Bruegel specialized in genre paintings populated by peasants but he also painted religious works. Making the life and manners of peasants the main focus of a work was rare in painting in Bruegel's time, and he was a pioneer of the genre painting. His earthy, unsentimental but vivid depiction of the rituals of village life are unique windows on a vanished folk culture, though still characteristic of Belgian life and culture today, and a prime source of iconographic evidence about both physical and social aspects of 16th-century life. For example, his famous painting Flemish Proverbs, originally The Blue Cloak, illustrates dozens of then-contemporary aphorisms, many of which still are in use in current Flemish, French, English and Dutch, and Children's Games shows the variety of amusements enjoyed by young people. Bruegel's winter landscapes of 1565 (e.g. The Hunters in the Snow) are taken as corroborative evidence of the severity of winters during the Little Ice Age.

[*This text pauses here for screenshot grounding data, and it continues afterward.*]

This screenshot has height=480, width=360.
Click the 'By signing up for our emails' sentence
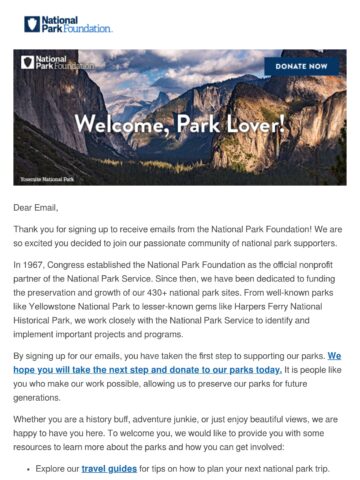click(x=169, y=356)
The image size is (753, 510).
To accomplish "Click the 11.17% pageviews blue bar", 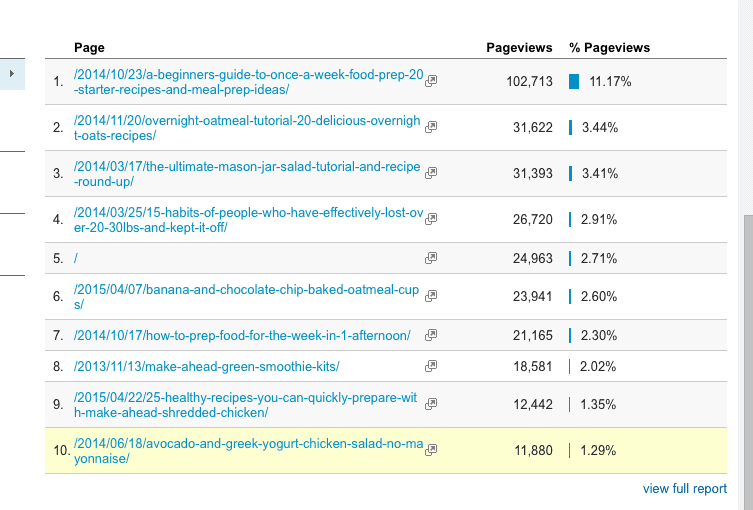I will 574,82.
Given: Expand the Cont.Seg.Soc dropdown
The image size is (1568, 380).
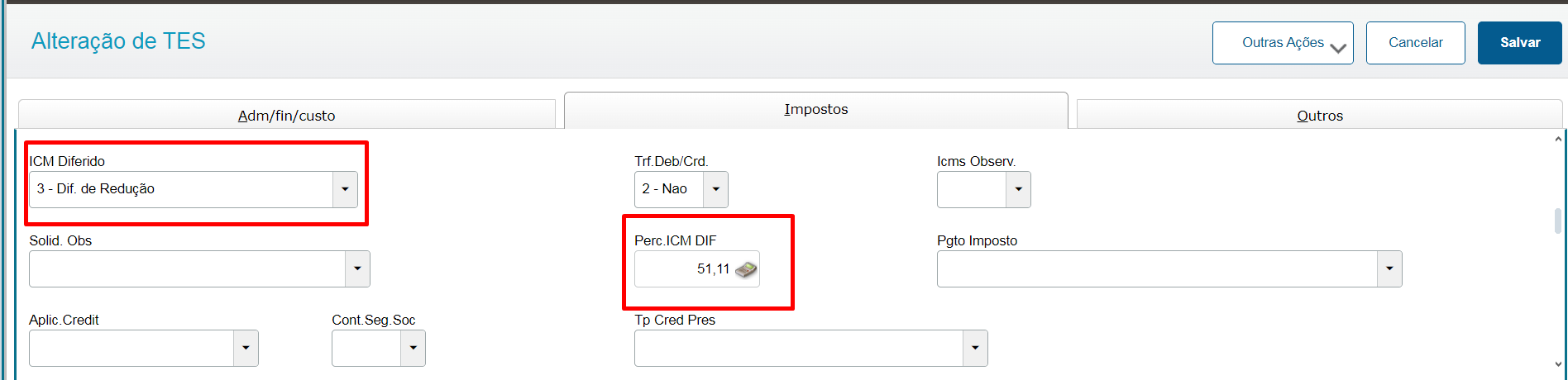Looking at the screenshot, I should [413, 348].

Two early sources for Bruegel's biography are Lodovico Guicciardini's account of the Low Countries and Karel van Mander's 1604 Schilder-boeck. Guicciardini recorded that Bruegel was born in Breda, but van Mander specified Bruegel was born in a "village near Breda", i.e. the (now Dutch) town of Breugel. Alternatively Grote-Brogel is believed to match van Mander's description. From the fact that Bruegel entered the Antwerp painters' guild in 1551, it is inferred that he was born between 1525 and 1530. His master, according to van Mander, was the Antwerp painter Pieter Coecke van Aelst, whose daughter Maria (called 'Mayken') Bruegel married in 1563. So he was between 1545-1550 a pupil of Pieter Coecke. Pieter Coecke died on 6 December 1550. In 1551 Bruegel became a free master in the Guild of Saint Luke of Antwerp. In 1552 Bruegel was assigned to paint the rear of two wings of a triptych in Mechelen; the middle panel was painted by Pieter Balten. Bruegel got this work probably via the connections of Mayken Verhulst, the widow of Pieter Coecke. Mayken's father and eight siblings were all artists or married an artist and lived in Mechelen . Between 1552 and 1553 Bruegel traveled to Italy, probably by way of France. He visited Rome, where he met the miniaturist Giulio Clovio, whose will of 1578 lists three paintings by Bruegel. These works, apparently landscapes, have not survived. About 1555 Bruegel returned to Antwerp by way of the Alps, which resulted in a number of exquisite drawings of mountain landscapes. These sketches, which form the basis for many of his later paintings, are not records of actual places but "composites" made in order to investigate the organic life of forms in nature.
He received the nickname "Peasant Bruegel" or "Bruegel the Peasant" for his practice of dressing up like a peasant in order to socialize at weddings and other celebrations, thereby gaining inspiration and authentic details for his genre paintings. He died in Brussels on 9 September 1569 and was buried in the Kapellekerk.